Journal of Clinical Oncology ◽

10.1200/jco.2018.36.4_suppl.665 ◽

2018 ◽

Vol 36 (4_suppl) ◽

pp. 665-665

Author(s):

Yuji Takayama ◽

Koichi Suzuki ◽

Kosuke Ichida ◽

Taro Fukui ◽

Nao Kakizawa ◽

...

Keyword(s):

Colorectal Cancer ◽

Metastatic Colorectal Cancer ◽

Disease Progression ◽

Kras Mutation ◽

Circulating Tumor Dna ◽

Line Treatment ◽

Tumor Tissues ◽

Significant Difference ◽

Before And After ◽

Tumor Dna

665 Background: KRAS mutated circulating tumor DNA (MctDNA) can be detected in blood of patients with metastatic colorectal cancer (mCRC) but its dynamics and characteristics during anti-EGFR and other treatments are not well known. Methods: Four hundred and fifty-one plasma samples were collected prospectively from 85 patients who underwent chemotherapy due to mCRC in 2014 - 2017. KRAS mutation in codon12/13/61 was explored in tumor tissues and plasma. Results: KRAS assessment in tumor tissues showed 29 patients with KRAS mutation (MT), 56 patients without mutation (WT). Sensitivity and specificity of MctDNA was 86.4% and 100%, respectively. In 29 patients with MT, significant difference in PFS was observed between patients with MctDNA and without during 1st line treatment (3.0 months vs.15.0 months; p = 0.005). In 56 patients with WT, 27 patients showed MctDNA during various treatments. Different characteristics in appearance were recognized during several treatments including anti-VEGF, TAS-102 and regorafenib.

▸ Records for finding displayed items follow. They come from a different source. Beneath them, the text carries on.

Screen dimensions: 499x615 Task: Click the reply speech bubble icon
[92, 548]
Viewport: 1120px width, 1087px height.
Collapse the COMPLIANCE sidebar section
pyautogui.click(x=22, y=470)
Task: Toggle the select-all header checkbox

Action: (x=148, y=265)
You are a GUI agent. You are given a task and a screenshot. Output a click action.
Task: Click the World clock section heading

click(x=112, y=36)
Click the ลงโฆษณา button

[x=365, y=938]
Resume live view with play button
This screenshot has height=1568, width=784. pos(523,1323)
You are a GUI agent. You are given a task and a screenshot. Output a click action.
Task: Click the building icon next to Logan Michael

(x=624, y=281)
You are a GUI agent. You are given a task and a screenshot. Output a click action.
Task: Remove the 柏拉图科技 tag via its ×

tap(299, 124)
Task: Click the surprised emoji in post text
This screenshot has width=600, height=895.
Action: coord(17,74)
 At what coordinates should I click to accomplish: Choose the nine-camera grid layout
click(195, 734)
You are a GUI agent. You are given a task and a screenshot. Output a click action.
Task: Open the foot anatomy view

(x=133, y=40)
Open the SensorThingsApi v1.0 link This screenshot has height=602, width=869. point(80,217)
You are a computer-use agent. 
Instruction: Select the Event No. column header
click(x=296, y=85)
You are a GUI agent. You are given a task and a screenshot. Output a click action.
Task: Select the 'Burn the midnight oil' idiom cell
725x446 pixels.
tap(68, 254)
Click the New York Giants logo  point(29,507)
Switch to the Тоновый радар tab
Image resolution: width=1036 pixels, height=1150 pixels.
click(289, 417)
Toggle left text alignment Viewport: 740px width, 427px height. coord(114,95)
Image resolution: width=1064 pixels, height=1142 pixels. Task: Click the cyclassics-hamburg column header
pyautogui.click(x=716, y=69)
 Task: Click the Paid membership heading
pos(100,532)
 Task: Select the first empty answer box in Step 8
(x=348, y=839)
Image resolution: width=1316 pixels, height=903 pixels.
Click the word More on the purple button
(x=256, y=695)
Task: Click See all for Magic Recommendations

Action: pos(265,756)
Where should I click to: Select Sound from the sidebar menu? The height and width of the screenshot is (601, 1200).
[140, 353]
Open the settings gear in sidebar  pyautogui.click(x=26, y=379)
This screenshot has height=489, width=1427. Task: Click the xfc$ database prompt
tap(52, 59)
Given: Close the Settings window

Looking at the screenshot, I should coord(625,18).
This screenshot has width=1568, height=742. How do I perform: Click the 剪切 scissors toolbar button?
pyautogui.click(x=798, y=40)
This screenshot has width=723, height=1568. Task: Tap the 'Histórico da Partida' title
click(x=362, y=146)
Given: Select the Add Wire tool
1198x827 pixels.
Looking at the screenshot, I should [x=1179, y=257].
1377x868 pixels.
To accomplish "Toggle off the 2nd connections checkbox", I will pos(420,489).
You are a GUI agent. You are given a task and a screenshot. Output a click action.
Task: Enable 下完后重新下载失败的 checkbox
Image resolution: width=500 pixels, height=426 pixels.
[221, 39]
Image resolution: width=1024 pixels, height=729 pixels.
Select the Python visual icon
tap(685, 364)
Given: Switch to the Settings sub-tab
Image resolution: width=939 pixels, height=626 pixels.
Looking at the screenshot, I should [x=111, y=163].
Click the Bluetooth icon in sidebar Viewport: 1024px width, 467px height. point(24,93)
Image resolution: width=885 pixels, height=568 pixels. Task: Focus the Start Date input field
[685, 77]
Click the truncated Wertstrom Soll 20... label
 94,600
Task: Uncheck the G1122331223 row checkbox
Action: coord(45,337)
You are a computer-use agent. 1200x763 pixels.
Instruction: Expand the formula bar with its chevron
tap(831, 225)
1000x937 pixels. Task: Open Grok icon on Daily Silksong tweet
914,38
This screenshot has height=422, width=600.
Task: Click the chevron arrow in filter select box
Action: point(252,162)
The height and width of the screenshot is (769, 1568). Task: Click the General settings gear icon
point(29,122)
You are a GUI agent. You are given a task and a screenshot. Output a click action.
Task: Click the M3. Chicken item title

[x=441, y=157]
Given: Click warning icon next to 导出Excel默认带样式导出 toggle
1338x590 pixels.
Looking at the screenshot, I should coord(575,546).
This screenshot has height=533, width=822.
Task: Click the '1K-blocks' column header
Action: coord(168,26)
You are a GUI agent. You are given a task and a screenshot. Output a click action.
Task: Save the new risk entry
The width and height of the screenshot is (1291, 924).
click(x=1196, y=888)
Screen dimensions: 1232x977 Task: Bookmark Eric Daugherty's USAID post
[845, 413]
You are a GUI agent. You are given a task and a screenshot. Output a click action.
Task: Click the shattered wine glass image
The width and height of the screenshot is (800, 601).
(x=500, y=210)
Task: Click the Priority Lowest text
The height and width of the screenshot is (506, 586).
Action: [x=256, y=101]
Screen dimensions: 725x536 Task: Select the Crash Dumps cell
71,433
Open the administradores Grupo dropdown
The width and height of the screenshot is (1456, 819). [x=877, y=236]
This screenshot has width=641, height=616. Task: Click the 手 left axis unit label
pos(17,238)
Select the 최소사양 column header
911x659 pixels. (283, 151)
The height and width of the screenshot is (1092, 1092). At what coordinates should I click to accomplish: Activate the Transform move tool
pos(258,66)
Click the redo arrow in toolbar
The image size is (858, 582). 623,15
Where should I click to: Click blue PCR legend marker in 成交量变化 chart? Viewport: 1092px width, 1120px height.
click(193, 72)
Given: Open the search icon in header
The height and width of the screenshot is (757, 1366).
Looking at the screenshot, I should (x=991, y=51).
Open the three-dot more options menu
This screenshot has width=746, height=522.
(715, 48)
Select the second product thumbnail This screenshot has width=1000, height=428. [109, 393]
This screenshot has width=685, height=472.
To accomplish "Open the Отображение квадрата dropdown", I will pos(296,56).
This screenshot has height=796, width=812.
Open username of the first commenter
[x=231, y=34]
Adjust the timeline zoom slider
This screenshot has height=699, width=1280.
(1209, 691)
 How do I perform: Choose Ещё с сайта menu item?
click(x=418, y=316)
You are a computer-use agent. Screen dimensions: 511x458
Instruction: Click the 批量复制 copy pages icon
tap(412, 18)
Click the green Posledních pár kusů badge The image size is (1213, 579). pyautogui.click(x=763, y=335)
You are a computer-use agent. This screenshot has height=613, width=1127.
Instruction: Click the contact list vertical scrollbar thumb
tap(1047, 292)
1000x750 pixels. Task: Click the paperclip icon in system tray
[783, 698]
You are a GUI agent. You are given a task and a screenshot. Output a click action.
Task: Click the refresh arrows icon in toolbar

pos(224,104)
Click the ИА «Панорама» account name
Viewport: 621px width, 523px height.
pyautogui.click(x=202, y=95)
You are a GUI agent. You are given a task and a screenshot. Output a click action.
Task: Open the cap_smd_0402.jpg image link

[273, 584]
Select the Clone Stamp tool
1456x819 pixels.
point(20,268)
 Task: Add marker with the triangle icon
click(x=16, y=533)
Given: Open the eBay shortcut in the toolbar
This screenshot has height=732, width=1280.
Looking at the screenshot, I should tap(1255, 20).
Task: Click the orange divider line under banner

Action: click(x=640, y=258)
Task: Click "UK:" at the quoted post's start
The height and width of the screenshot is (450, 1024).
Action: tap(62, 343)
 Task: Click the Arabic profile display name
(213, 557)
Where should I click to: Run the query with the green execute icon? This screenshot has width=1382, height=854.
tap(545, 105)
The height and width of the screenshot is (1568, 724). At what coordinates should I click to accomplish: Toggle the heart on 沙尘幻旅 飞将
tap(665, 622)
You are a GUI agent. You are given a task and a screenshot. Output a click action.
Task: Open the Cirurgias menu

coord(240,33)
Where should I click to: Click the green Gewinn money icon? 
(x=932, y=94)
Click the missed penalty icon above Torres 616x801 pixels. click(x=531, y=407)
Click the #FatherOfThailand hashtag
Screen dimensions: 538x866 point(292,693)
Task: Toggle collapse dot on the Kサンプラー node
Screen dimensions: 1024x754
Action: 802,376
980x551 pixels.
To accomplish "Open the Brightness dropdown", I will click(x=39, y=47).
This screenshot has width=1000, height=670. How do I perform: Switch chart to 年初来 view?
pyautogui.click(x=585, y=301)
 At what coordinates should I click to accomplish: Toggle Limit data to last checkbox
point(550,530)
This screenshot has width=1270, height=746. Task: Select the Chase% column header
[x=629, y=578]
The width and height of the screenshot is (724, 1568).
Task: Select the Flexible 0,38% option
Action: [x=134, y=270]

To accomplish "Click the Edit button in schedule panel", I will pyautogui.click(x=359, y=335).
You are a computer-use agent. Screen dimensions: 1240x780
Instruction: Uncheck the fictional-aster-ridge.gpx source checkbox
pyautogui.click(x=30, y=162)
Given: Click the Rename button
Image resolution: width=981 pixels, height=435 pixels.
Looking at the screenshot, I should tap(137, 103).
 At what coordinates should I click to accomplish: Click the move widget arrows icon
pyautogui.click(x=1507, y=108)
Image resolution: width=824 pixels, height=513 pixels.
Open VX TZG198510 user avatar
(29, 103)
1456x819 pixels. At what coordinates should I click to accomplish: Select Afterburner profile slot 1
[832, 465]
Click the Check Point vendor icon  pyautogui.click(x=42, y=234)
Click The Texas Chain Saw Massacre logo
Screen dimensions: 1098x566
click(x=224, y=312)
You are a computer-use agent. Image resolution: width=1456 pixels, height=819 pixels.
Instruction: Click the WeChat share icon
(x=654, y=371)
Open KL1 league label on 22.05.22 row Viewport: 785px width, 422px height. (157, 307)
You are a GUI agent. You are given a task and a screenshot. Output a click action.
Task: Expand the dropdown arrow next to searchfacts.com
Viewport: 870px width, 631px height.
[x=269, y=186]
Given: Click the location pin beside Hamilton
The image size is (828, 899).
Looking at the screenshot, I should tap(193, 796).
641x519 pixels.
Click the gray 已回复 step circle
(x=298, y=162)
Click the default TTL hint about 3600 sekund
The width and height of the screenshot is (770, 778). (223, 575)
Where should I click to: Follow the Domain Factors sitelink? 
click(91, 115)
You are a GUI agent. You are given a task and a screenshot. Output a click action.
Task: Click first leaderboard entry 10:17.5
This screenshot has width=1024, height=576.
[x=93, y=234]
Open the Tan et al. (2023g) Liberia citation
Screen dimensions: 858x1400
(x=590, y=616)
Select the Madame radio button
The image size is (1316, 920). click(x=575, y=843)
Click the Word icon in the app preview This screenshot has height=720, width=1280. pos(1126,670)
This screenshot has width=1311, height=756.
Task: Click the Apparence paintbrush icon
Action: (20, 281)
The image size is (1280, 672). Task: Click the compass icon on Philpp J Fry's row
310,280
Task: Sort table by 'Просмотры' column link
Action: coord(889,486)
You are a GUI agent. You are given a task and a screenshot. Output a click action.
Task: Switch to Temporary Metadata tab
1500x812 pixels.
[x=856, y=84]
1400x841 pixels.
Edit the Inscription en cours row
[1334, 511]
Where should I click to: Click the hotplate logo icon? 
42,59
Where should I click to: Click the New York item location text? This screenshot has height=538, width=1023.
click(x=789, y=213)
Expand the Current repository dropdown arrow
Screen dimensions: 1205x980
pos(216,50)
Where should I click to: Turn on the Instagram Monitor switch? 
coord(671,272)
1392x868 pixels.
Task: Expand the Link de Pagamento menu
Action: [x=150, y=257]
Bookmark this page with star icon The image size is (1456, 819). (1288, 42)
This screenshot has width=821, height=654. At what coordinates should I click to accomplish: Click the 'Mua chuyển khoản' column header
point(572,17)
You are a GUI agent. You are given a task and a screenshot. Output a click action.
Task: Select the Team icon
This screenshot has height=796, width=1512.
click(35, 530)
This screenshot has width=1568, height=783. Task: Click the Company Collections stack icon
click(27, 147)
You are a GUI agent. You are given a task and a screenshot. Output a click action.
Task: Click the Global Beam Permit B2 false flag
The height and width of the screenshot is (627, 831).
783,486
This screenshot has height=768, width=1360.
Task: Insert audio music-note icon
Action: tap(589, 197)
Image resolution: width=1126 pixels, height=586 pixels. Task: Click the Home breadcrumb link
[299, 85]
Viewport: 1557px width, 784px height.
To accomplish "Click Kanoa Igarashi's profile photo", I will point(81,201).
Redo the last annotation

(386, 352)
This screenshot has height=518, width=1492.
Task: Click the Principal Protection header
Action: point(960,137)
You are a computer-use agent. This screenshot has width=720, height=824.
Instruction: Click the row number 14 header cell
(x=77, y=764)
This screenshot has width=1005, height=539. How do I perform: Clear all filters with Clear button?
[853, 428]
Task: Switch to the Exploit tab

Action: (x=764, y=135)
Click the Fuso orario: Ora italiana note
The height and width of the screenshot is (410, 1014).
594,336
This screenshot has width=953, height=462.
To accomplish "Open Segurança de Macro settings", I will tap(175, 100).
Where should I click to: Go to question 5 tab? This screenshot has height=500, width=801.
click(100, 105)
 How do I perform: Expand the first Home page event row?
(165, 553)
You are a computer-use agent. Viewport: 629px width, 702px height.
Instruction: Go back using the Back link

KRAS mutation in codon12/13 was appeared before and after disease progression. KRAS mutation in codon 61 was, however, frequently detected before disease progression. A spike like appearance of KRAS mutation in codon12/13 was likely seen in response to induction of the sequential treatment. Significant difference in PFS was observed between patients with MctDNA and without during 1st line treatment (6.0 months vs. 13.0 months; p = 0.0017), as was observed in patients with MT. Conclusions: Dynamics and characteristics of KRAS status in blood may be involved in the treatment response and outcome in mCRC patients.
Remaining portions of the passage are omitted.